Colloidal unimolecular polymer (CUP) particles are spheroidal nano-scale and 3–9 nm that can be easily designed and controlled. The formation of CUP involves simple synthesis and water reduction. These nanoparticles have charged hydrophilic groups on the surface and are surrounded by a layer of surface water that does not freeze until very low temperature. CUPs have very high surface area per gram, which gives them a high nonfreezing water content. The CUP system is free of surfactant and has zero VOC, exhibiting great potential for coatings applications. The amount and thickness of the surface water were determined by differential scanning calorimetry (DSC) using the heat of fusion. The solution density and knowledge of the resin density and the composition of the CUP solution were used to determine the density of surface water. The evaporation rate of free water and surface water in CUP solutions were investigated by thermogravimetric analysis (TGA) and showed the effect of CUP on the evaporation rate.
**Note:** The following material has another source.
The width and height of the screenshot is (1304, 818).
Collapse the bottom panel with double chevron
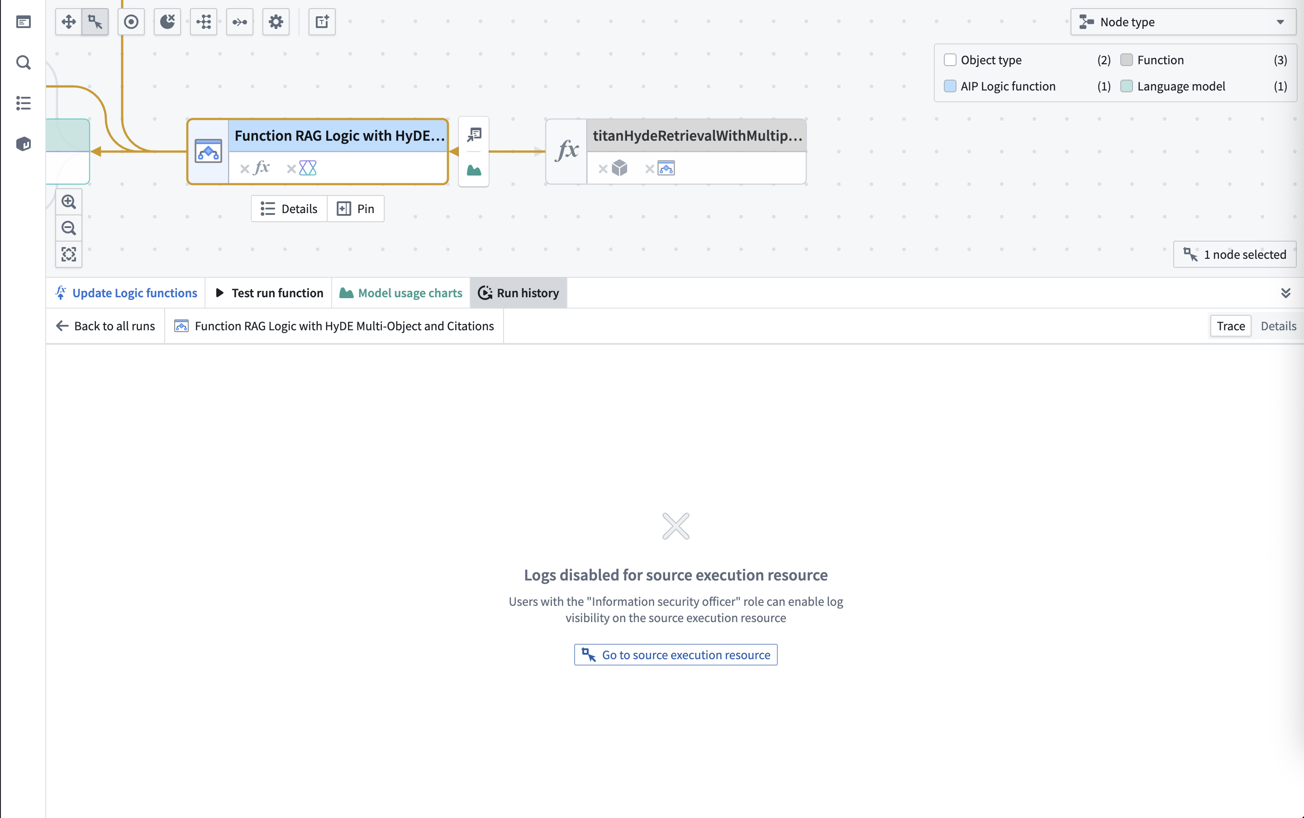[x=1287, y=293]
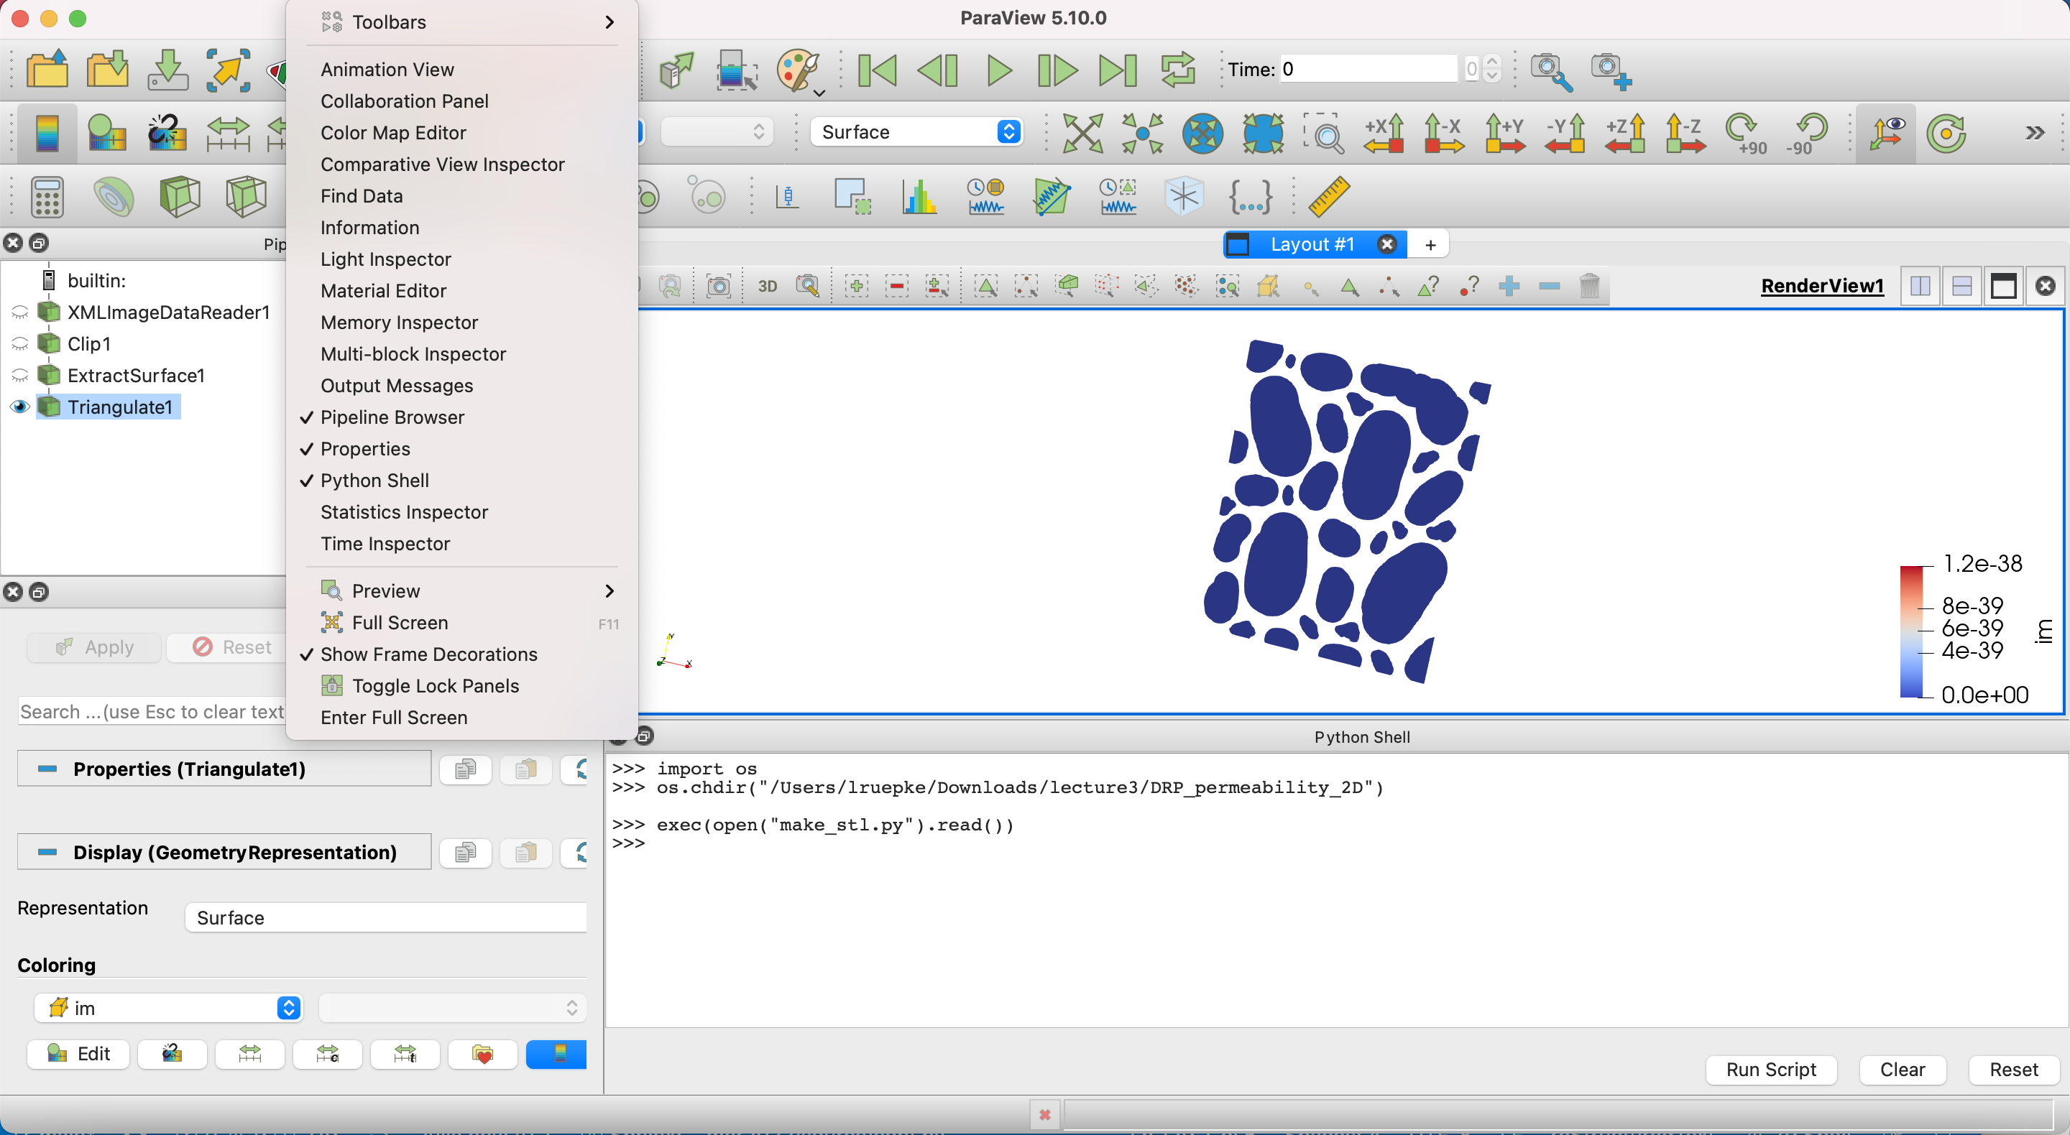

CUP as an additive to give freeze thaw stability, wet edge retention and open time improvements were explored. Excellent performance in freeze thaw, wet edge time improvement and more open time was found. The CUP system offers an excellent alternative to form zero VOC waterborne coatings.

胶体单分子聚合物（CUP）颗粒为球形纳米级且3–9 nm，可以轻松设计和控制。CUP的形成涉及简单的合成和减水。这些纳米粒子在表面上带有带电的亲水基团，并被一层表面水包围，直到极低的温度，表面水才会冻结。CUP具有非常高的每克表面积，这使其具有很高的非冻结水含量。CUP系统不含表面活性剂，VOC为零，在涂料应用中显示出巨大的潜力。利用熔融热通过差示扫描量热法（DSC）确定表面水的量和厚度。使用溶液密度以及对树脂密度和CUP溶液组成的了解来确定地表水的密度。通过热重分析（TGA）研究了CUP溶液中游离水和地表水的蒸发速率，并显示了CUP对蒸发速率的影响。探索了将CUP作为添加剂以提供冻融稳定性，湿边缘保持力和开放时间的改进方法。发现了优异的冻融性能，改善的湿边缘时间和更多的开放时间。CUP系统是形成零VOC水性涂料的绝佳选择。